Cryptocurrency investments can be difficult to manage at the best of times, largely due to the volatility of the market. You may have read that diversifying your cryptocurrency portfolio is key when trading or investing, but is that really true? In this guide we look at why, when, and how you might want to consider diversifying your cryptocurrency portfolio.
What does diversifying your cryptocurrency portfolio mean?
Diversifying your cryptocurrency portfolio refers to the purchase of multiple assets. This is, typically, a good strategy to help with risk management. For instance, in traditional stock markets one might have shares in the medical industry, financial industry, and retail industry. In cryptocurrency, you might invest in Bitcoin, XRP and Litecoin.
In theory, investing in multiple assets could help to minimise risks in the event that one coin suddenly plummets. Due to ongoing market volatility, however, minimising the risk of loss isn’t always feasible. This is because cryptocurrency prices tend to move in the same direction, at the same time. As Bitcoin holds the majority of the market share, it often dictates what happens to other cryptocurrencies. If it rises, the rest of the market usually follows. If it falls, other token prices are likely to experience a dramatic drop in value.
How can you diversify your cryptocurrency portfolio?
With traditional stocks you can target different industries to help mitigate your risk for loss, but in this sphere, it’s important to look at different cryptocurrency types. After all, cryptocurrencies aren’t all the same.
Here are some examples of the different types of cryptocurrency you could invest in:
- Centralised cryptocurrencies such as Ripple (XRP)
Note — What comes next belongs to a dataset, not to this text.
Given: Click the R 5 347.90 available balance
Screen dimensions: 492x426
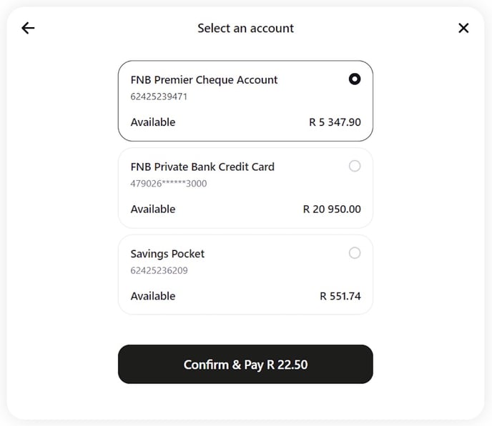Looking at the screenshot, I should (335, 122).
- Bitcoin, which aims to be a digital asset to replace Fiat currency.
- Platform-based currencies which allow for the construction of decentralised applications (dApps) such as Ethereum
- Privacy driven coins such as Monero
- Stablecoins which are pegged to fiat currency
What to be aware of before you diversify
Projects and tokens can disappear overnight, bear markets are increasingly common and scams are quite common. Any decisions you make to invest in new coins need to be influenced by thorough market research. Keep on top of the latest news and pay attention to trends. There is always a risk involved with investment, but the right choices could put you well ahead when the cryptocurrency market takes a bullish turn. Another important tip: don’t spread your investments too thinly. Focus on two or three coins of different types that could maximise your returns. Remember to diversify your portfolio, not dilute it.
Cryptocurrency is still a fairly new industry. New coins and projects come to market all the type. There’s a wide variety of cryptocurrency that gain popularity at different times. Don’t be afraid to dip your toe in the water but support your decisions with deep market understanding. Diversifying your portfolio could be extremely beneficial. However, when purchasing multiple assets remember that risk in cryptocurrency is always fairly high. Don’t invest more than you can afford to lose.
Disclaimer: The views and opinions expressed by the author should not be considered as financial advice. We do not give advice on financial products.